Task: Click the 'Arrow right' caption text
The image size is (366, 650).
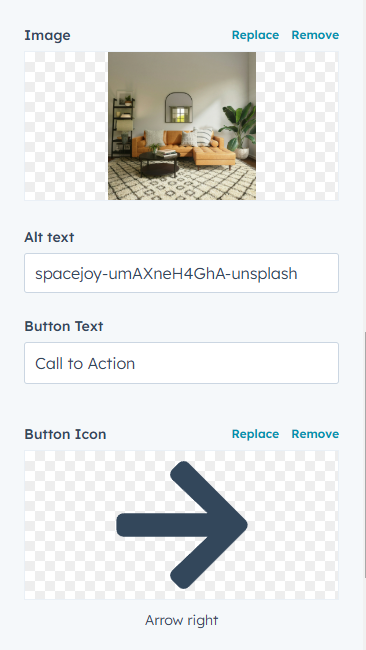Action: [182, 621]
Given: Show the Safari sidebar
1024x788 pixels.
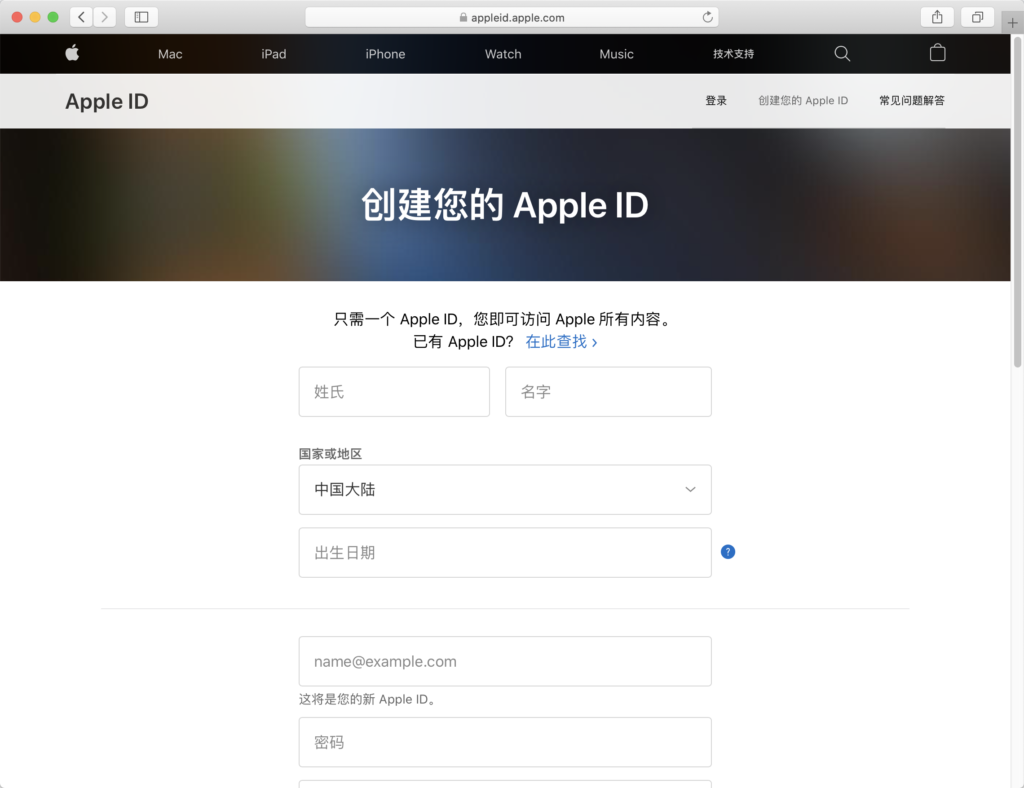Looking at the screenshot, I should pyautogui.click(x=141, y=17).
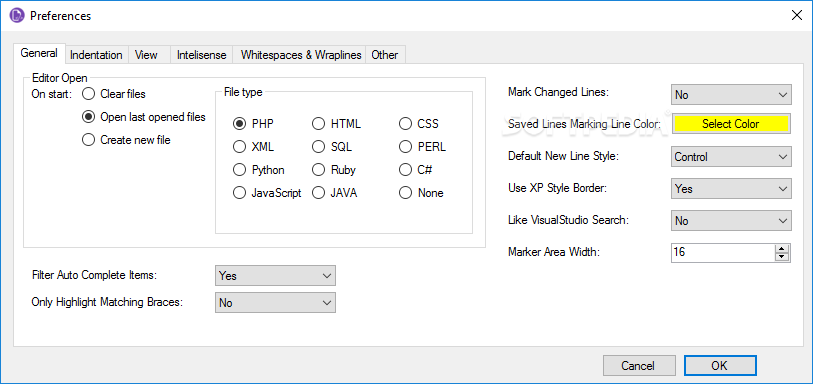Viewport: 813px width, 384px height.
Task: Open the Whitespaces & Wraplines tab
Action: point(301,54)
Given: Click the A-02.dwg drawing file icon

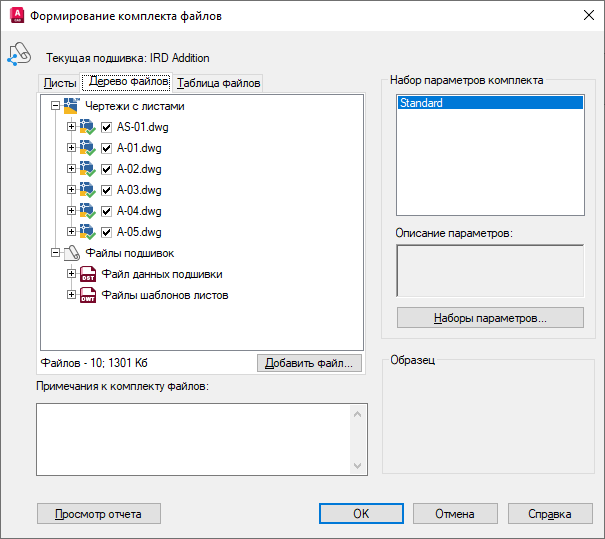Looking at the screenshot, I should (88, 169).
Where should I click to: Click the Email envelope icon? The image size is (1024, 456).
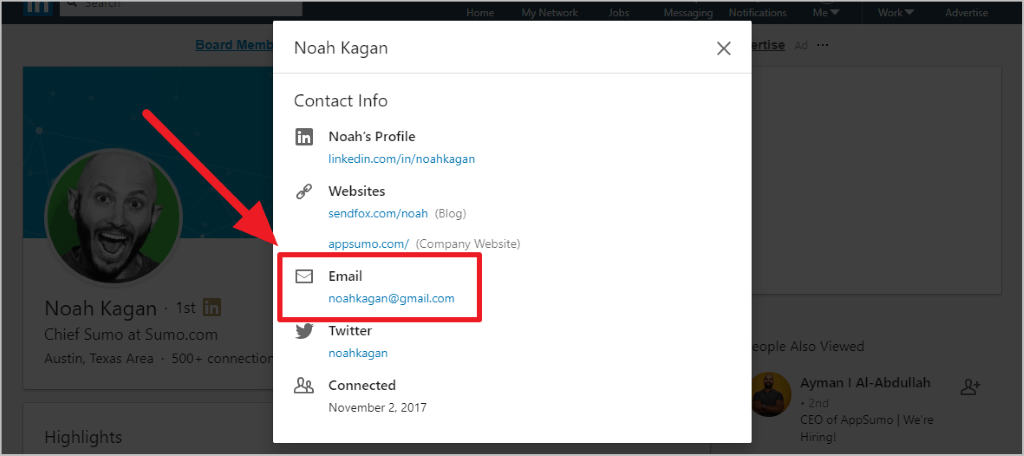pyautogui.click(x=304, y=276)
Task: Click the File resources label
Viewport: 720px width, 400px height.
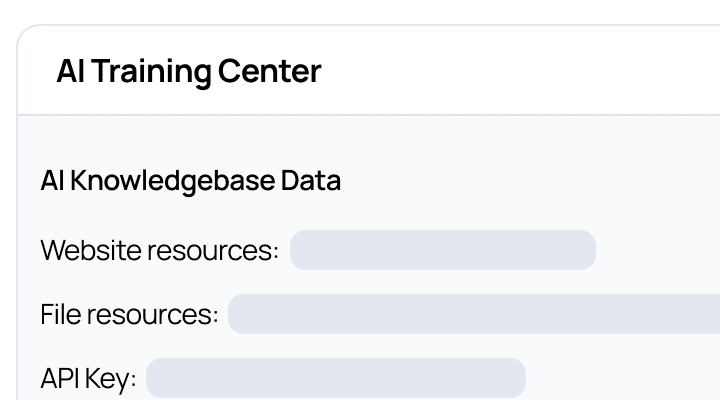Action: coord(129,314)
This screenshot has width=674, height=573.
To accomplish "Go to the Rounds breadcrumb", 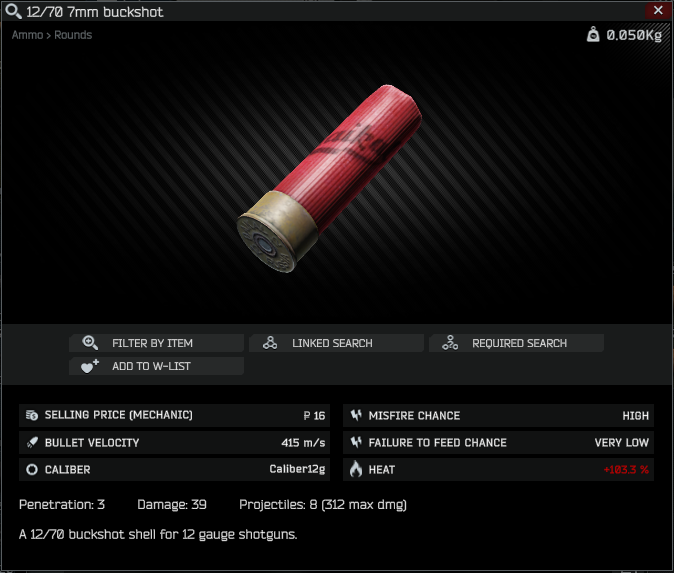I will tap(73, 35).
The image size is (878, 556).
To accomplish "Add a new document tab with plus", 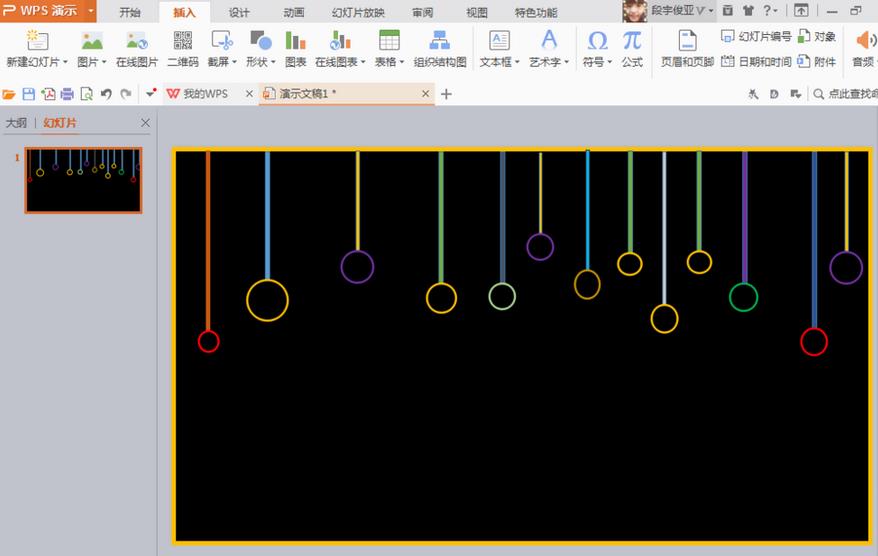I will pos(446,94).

--

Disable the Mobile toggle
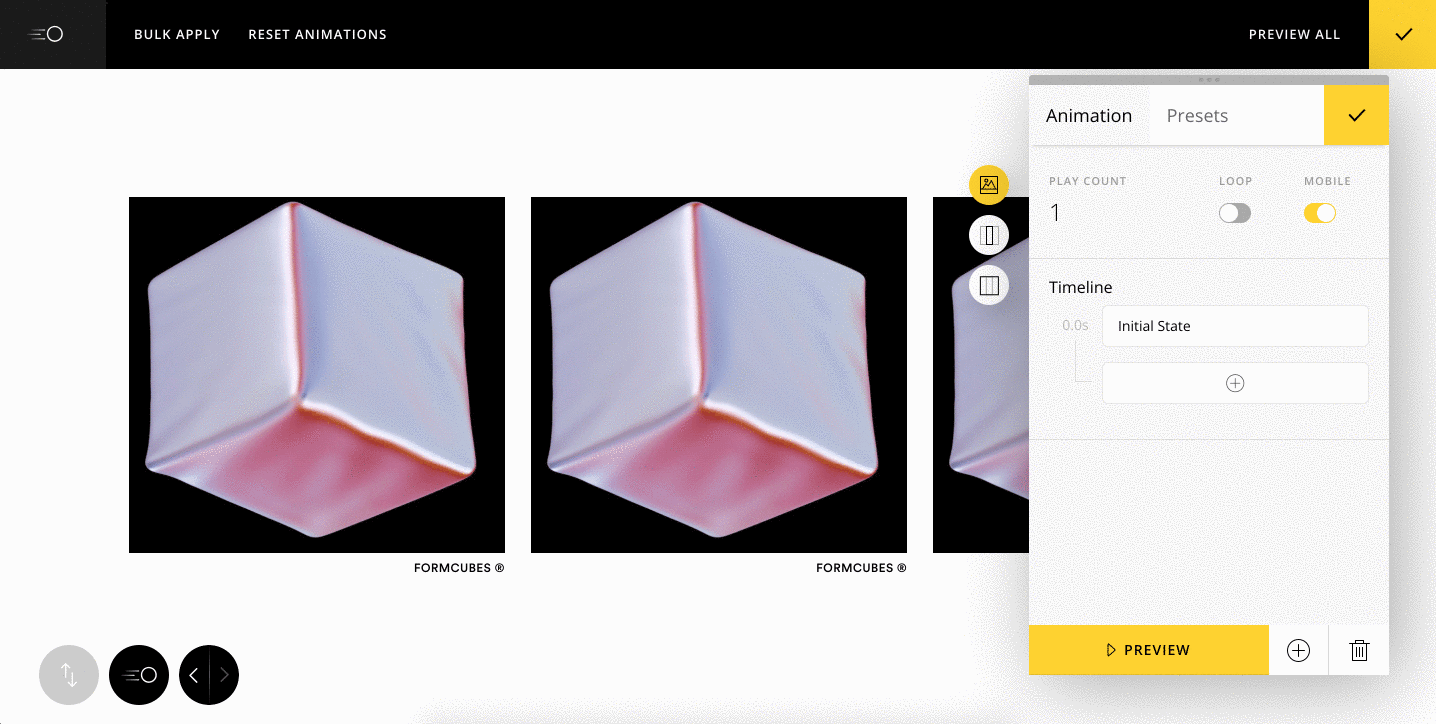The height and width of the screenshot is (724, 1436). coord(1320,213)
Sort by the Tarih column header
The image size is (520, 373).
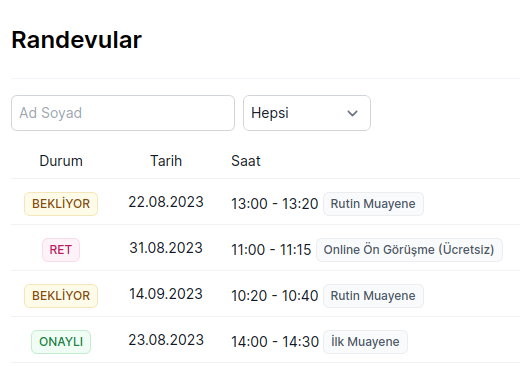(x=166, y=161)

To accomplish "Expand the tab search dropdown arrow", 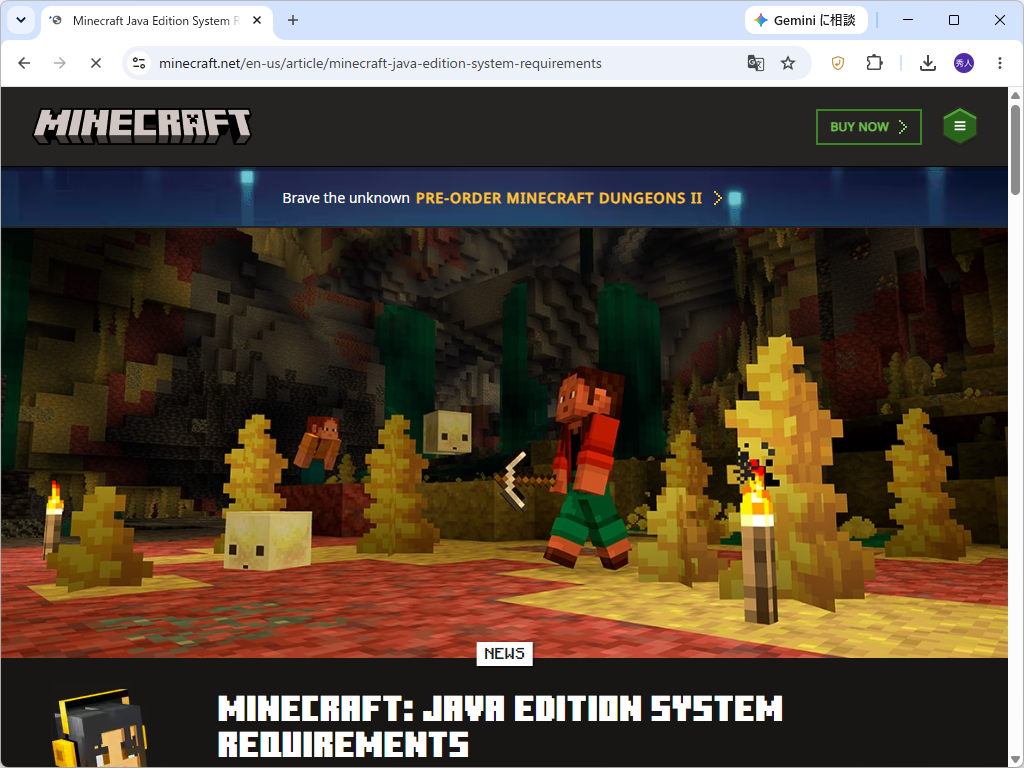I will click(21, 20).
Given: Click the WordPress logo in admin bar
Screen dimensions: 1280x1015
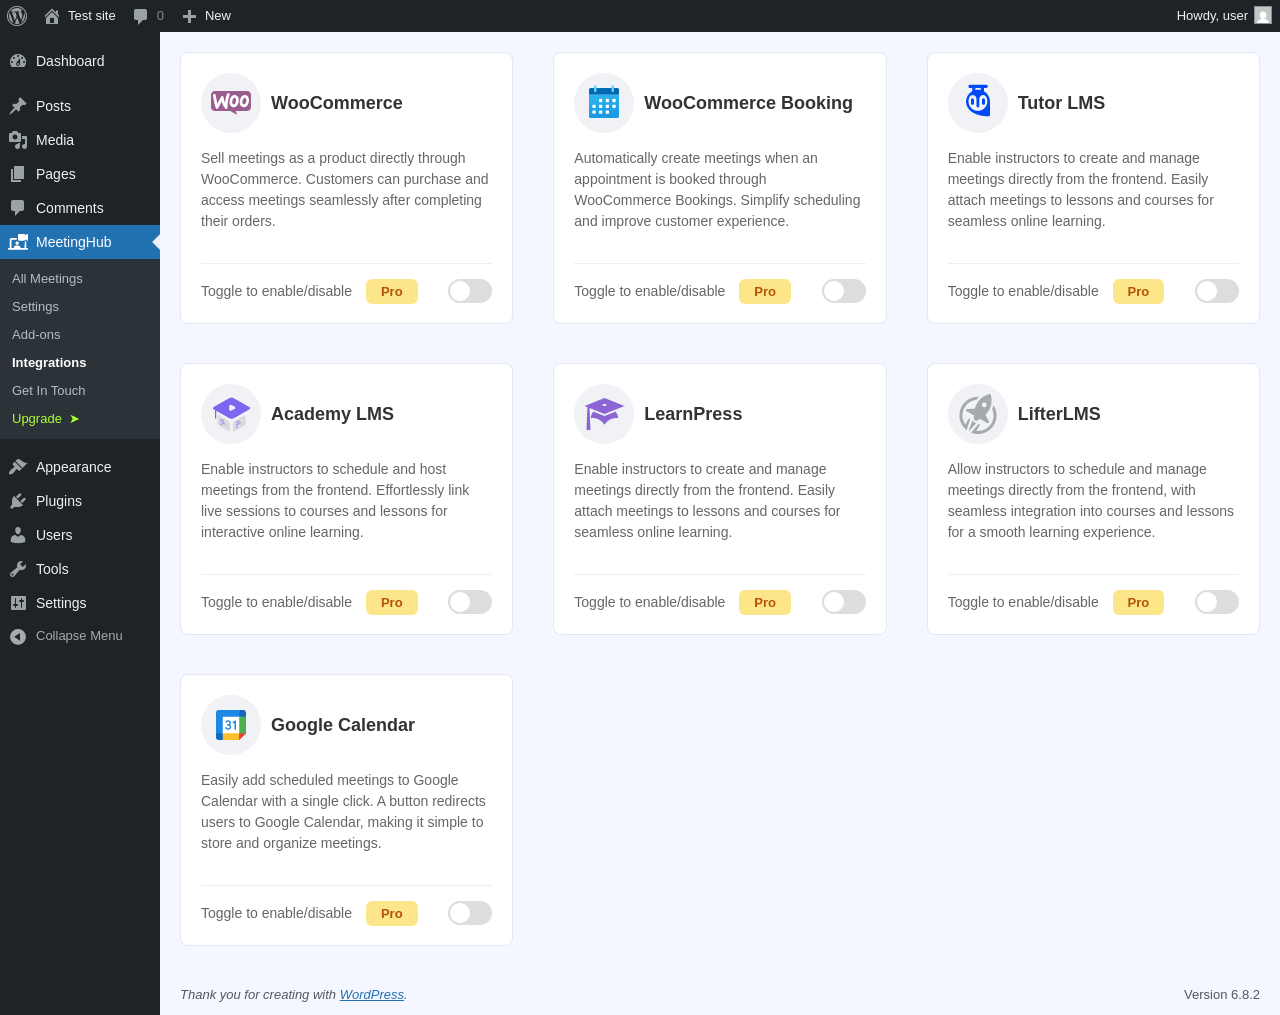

:: Your task ::
Produce a word-for-word copy of everything above from the line holding "Given: Click the WordPress logo in admin bar" down to the line holding "Screen dimensions: 1280x1015", with both of those lines kept.

:: Answer to this problem ::
Given: Click the WordPress logo in admin bar
Screen dimensions: 1280x1015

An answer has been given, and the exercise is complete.